Sumenep, Jatimkita — Tahun 2025 menjadi babak baru bagi perkembangan ekonomi Kabupaten Sumenep, Madura. Di tengah kembali normalnya aktivitas masyarakat, perekonomian daerah justru menunjukkan percepatan yang lebih kuat dibandingkan tahun-tahun sebelumnya.
Geliat pasar semakin terasa, arus barang berjalan lebih lancar, dan pelaku usaha kecil kembali menggeliat setelah sempat mengalami perlambatan. Situasi ini menandai bahwa roda ekonomi masyarakat mulai bergerak stabil.
Berdasarkan data Badan Pusat Statistik (BPS) Sumenep, pertumbuhan Produk Domestik Regional Bruto (PDRB) mencapai 6,46 persen pada Triwulan I 2025 dan tetap solid di 5,50 persen pada Triwulan II. Capaian tersebut jauh melampaui target RPJMD yang hanya mematok pertumbuhan 4 persen.
Kepala Badan Perencanaan Pembangunan Daerah (Bappeda) Sumenep, Arif Firmanto, menegaskan bahwa torehan tersebut bukan hanya gambaran statistik semata, melainkan bukti bahwa ekonomi masyarakat betul-betul bergerak.

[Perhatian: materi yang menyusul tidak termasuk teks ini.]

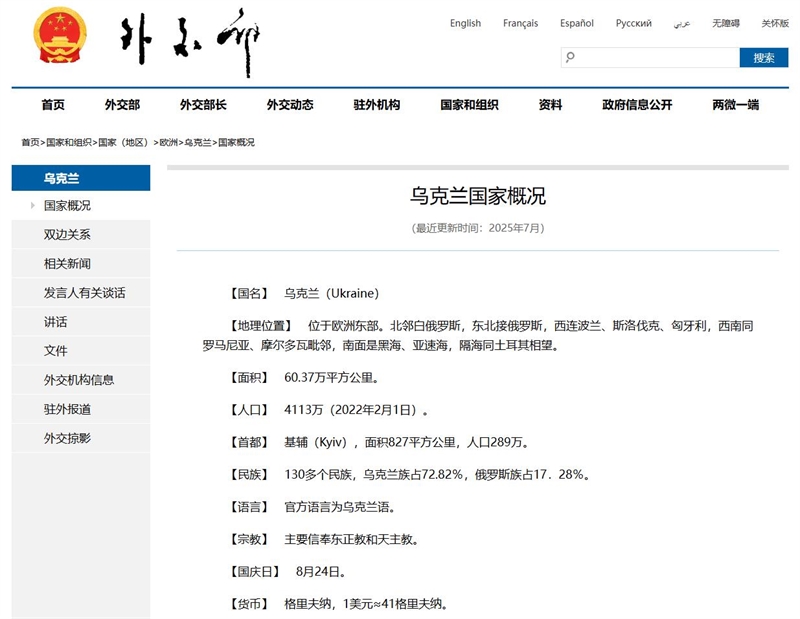Screen dimensions: 800x619
Task: Switch language to English
Action: (465, 23)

“Usaha mikro mulai bangkit, pertanian dan perikanan meningkat, pariwisata semakin ramai. Ini menunjukkan kebijakan penguatan sektor unggulan mulai memberikan hasil nyata,” ujarnya, Jumat (21/11/2025).
Menurutnya, tingginya pertumbuhan di Triwulan I dipicu meningkatnya konsumsi rumah tangga dan aktivitas distribusi barang menjelang Ramadan dan Idulfitri. Sementara perlambatan kecil pada Triwulan II merupakan kondisi alamiah pascapanen serta efek fluktuasi harga komoditas.
Arif juga menyoroti pentingnya konsistensi kerja bersama, mengingat Sumenep memiliki tantangan geografis berupa wilayah kepulauan yang luas dan kebutuhan logistik yang beragam.